Begin MATERIAL FOR THIS EXERCISE

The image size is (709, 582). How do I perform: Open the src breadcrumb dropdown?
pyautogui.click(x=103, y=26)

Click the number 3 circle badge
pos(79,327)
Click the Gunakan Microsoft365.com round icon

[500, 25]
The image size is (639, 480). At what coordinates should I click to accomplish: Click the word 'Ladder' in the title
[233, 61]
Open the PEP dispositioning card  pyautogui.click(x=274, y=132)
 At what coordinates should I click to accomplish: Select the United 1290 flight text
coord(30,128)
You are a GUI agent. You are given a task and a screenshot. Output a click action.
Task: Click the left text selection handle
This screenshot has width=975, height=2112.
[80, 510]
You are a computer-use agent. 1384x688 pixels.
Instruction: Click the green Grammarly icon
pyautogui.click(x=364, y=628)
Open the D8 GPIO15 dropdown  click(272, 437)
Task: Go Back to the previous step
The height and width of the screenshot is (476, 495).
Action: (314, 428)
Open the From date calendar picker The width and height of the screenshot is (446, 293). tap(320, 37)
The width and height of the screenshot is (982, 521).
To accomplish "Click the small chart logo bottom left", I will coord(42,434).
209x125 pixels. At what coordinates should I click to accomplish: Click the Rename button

End MATERIAL FOR THIS EXERCISE

→ **WHAT YOU SHOULD DO**: List each line from the entries above that contains the word "coordinates".

→ **WRITTEN ANSWER**:
The image size is (639, 480). At what coordinates should I click to accomplish: Click the word 'Ladder' in the title
 At what coordinates should I click to accomplish: Select the United 1290 flight text
209x125 pixels. At what coordinates should I click to accomplish: Click the Rename button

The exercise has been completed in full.